Nikon Coolpix P100





The Nikon Coolpix P100 is capable of doing some extraordinary things. It's chock-full of shooting options centered on a high-speed CMOS sensor married with a 26x megazoom lens. Things like high-speed photo and video shooting, fun modes and settings for near endless experimentation, and 1080p HD-quality movie recording are all here. The P100 is also well designed with easily managed controls once you spend some quality time with the extensive manual (it's paper, too). However, for all its strengths, the camera's photos (and video for that matter) just aren't that good. And for the money, that's going to be tough for a lot of people to get past. Of course, there are plenty of people who can overlook its imperfections in exchange for the heaps of wow factor the P100 packs. Which one are you?
The P100 is an overhaul inside and out of the P90. The changes include an extension of the zoom range out to 26x (just in case you were still having trouble seeing into your neighbor's house or their neighbor's house). Instead of the P90's 12-megapixel CCD sensor, the P100 uses a backside-illuminated (BSI) 10-megapixel CMOS sensor. This sensor improves shooting speed and helps reduce noise in low-light photos. It also allows Nikon to add a few specialty shooting modes that are discussed farther down.
The feel is overall very nice and amazingly compact considering the lens and all that the camera can do. The grip is deep and comfortable, the body is well balanced, and the lens barrel gives you ample space to hold and steady the camera with your left hand. Though you really don't want to use a zoom like that without a support, the camera does have sensor-shift image stabilization that Nikon calls Optical VR. Though it's difficult to hold the camera still with the zoom fully extended, the stabilization does an excellent job of minimizing blur, and when combined with Nikon's Best Shot Selector you have a better than average chance of getting a sharp shot of a still subject while holding the camera. BSS is a high-speed shooting setting that takes up to 10 shots while the shutter release is pressed and saves only the sharpest shot.
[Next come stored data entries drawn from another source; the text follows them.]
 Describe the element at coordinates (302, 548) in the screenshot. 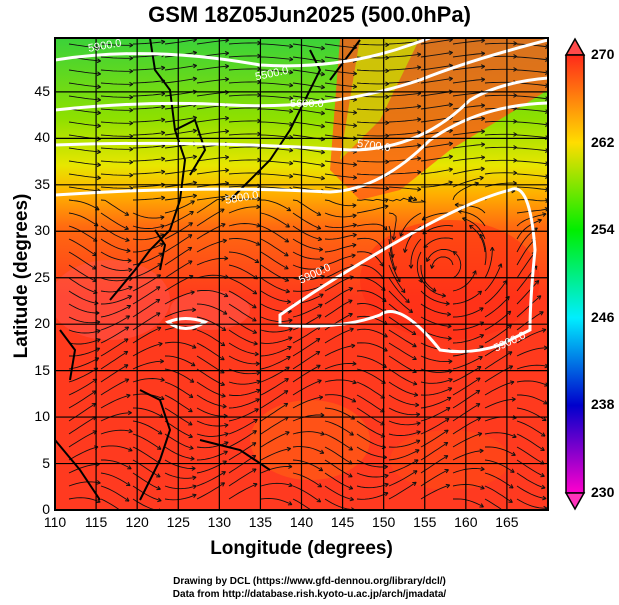

I see `x-axis-label: Longitude (degrees)` at that location.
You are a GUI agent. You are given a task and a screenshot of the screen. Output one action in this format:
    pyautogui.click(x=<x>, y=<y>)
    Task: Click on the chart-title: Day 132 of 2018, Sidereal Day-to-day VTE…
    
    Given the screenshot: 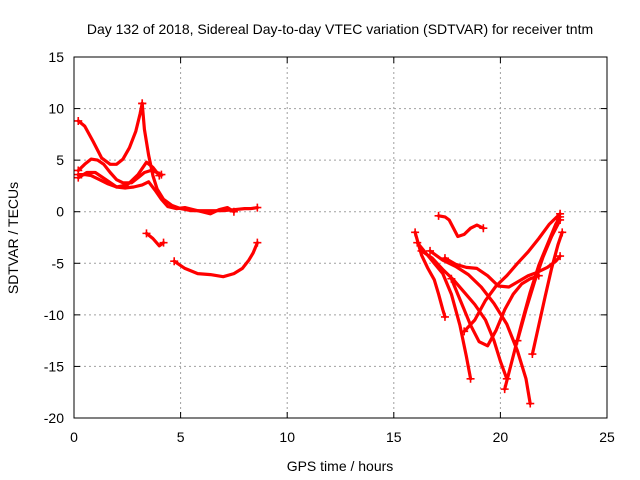 What is the action you would take?
    pyautogui.click(x=340, y=29)
    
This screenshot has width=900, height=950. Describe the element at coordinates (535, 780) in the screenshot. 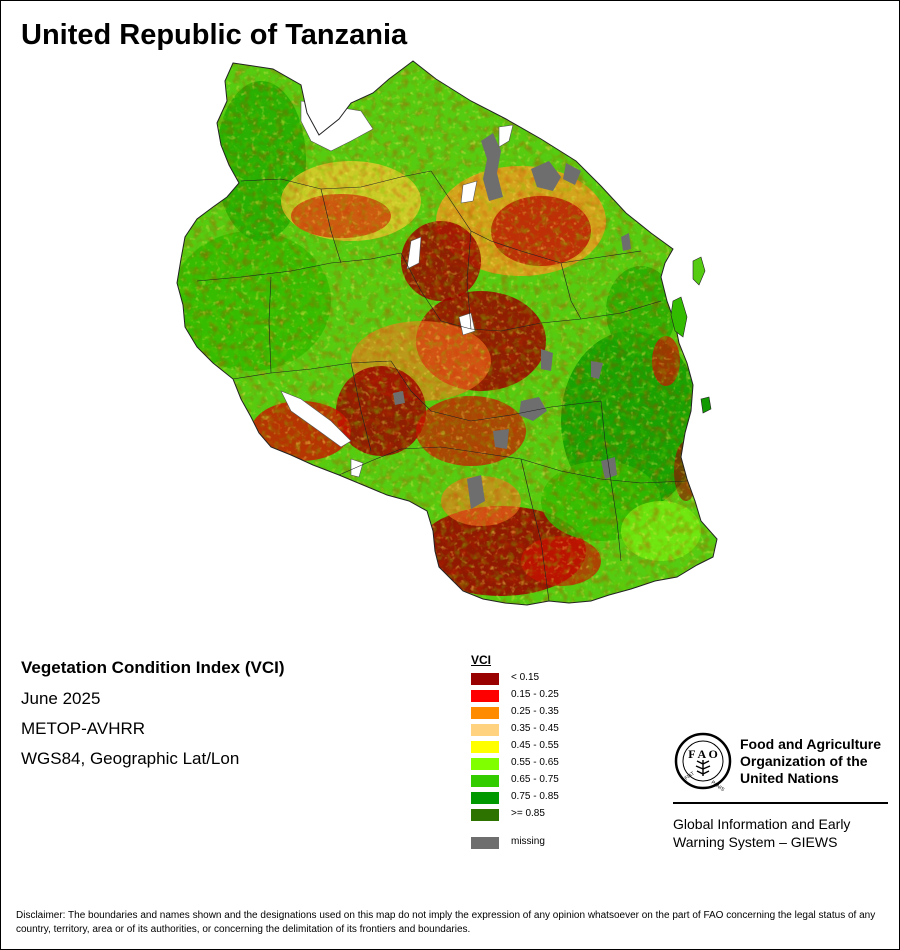

I see `legend-label: 0.65 - 0.75` at that location.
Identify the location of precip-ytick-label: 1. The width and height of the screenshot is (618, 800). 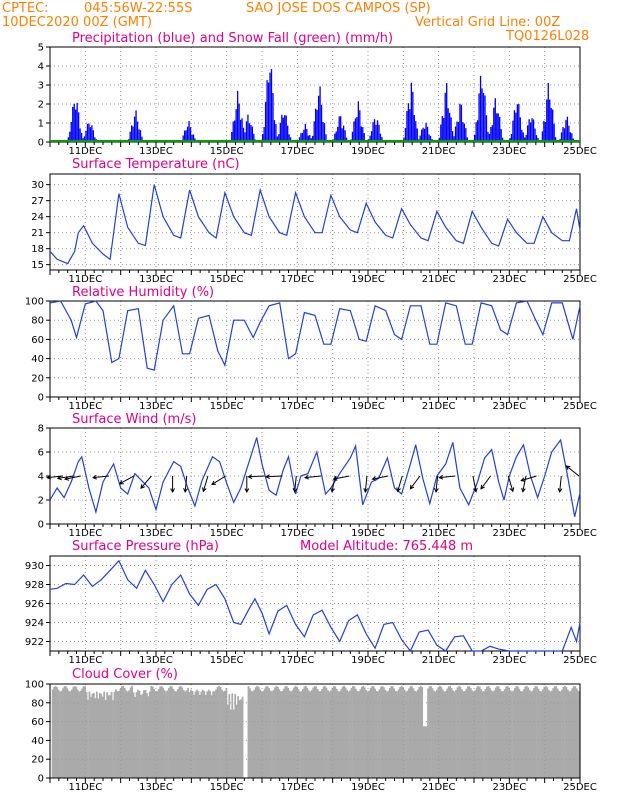
(41, 124).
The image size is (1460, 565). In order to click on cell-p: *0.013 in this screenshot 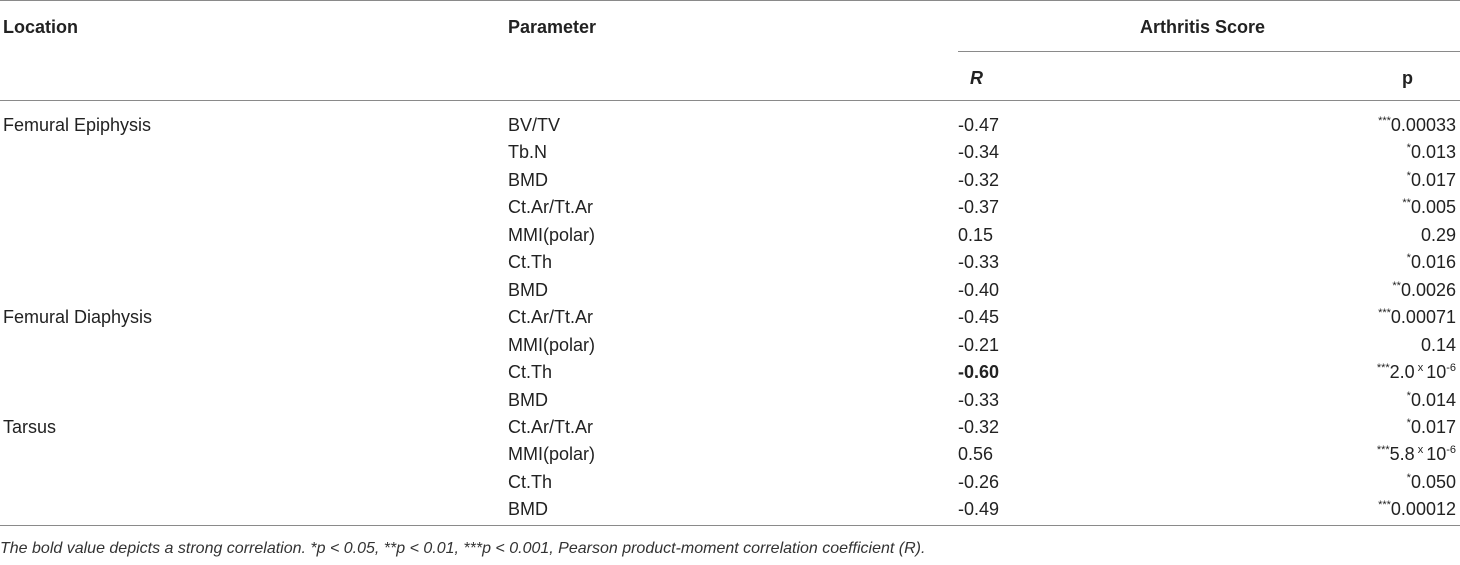, I will do `click(1432, 152)`.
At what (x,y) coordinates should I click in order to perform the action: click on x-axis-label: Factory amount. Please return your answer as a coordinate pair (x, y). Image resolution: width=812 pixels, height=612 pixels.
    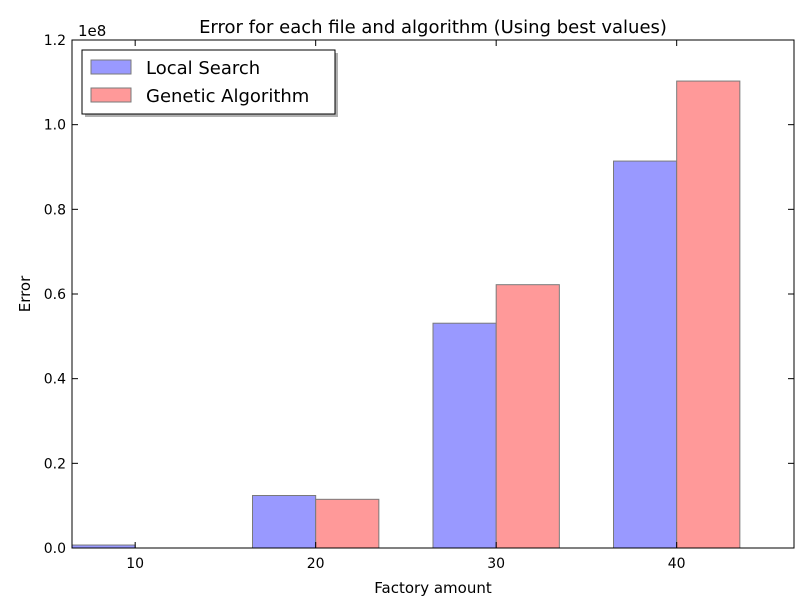
    Looking at the image, I should click on (433, 588).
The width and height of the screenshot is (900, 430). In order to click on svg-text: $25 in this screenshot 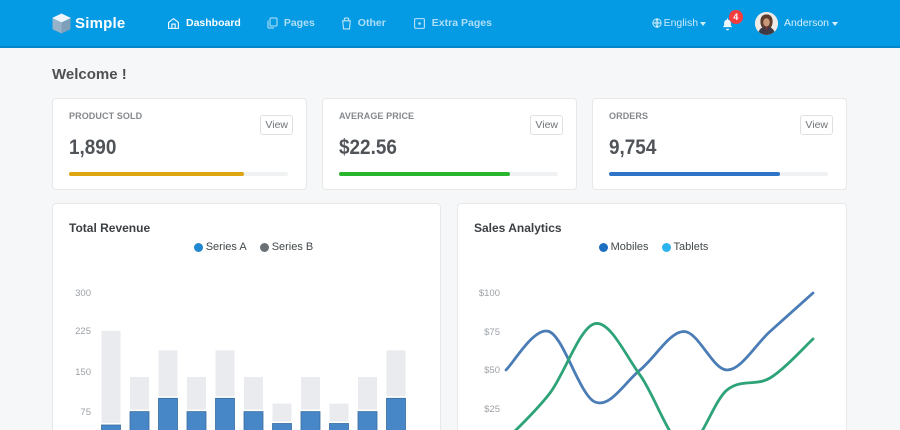, I will do `click(492, 410)`.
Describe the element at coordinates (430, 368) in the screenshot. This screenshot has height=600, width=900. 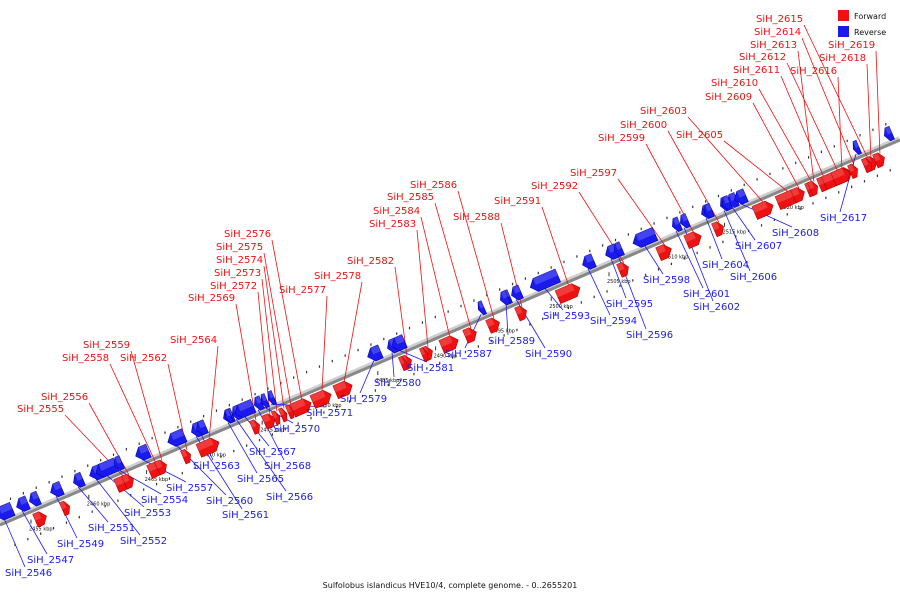
I see `gene-label-sih-2581: SiH_2581` at that location.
There's a decent electronic viewfinder and a vari-angle LCD for framing up your shots. The LCD pulls out from the body and can be tilted up or down, but it does not swing out horizontally from the body. Like all LCDs and EVFs, the screen blanks out for a second once you've taken a shot, but it's reasonably fast to recover. The controls are comfortably placed and responsive. On top are the Mode dial, power button, and shutter release with zoom ring. To the left of the EVF is a button for moving from viewing information on the LCD or EVF and a diopter adjustment dial. To its right is a Display button for changing what info is viewed on the displays and a movie record button with a switch for picking what type of video you want to shoot (regular or high speed). A horizontal dial above the thumb rest lets you quickly change shutter speed and aperture settings as well as zip through images and videos in playback. The rest of the controls are pretty standard: Playback, Menu, and Delete buttons and a round directional pad with an OK button at its center. The pad is used for navigating menus (which look sharper than those on older Coolpix models), adjusting timer, flash, focus, and exposure compensation settings, and searching through your photos and movies.

The battery compartment and card slot are under a door on the bottom. The battery life isn't great for this camera and using the wall adapter takes about 3 hours to fully charge the battery from zero. Outputs are under a cover on the body's left side. There's a Mini-HDMI and a USB/AV port. There's no accessory shoe for an add-on flash, limiting you to the onboard pop-up one. It doesn't automatically rise when needed; it remains off until you push a button on the left side of the camera. It's adequately powerful and there are flash exposure compensation settings available. On the short list of notably absent features is raw support (which seems silly to leave out on this model) and automatic picture orientation, something that can be found on cameras at a fraction of the P100's cost and abilities.
The shooting options are plentiful on the P100 making it much more than a point-and-shoot megazoom. (Just take a look through the chart above and you'll get a hint of what's available.) There are full manual and semimanual options with shutter speeds from 8 seconds to 1/2,000 second, and an aperture range of 10 steps of 1/3 exposure value. There are of course a bunch of scene modes, auto scene recognition, subject tracking autofocus for moving subjects, and a single spot on the Mode dial for a group of user-selected settings.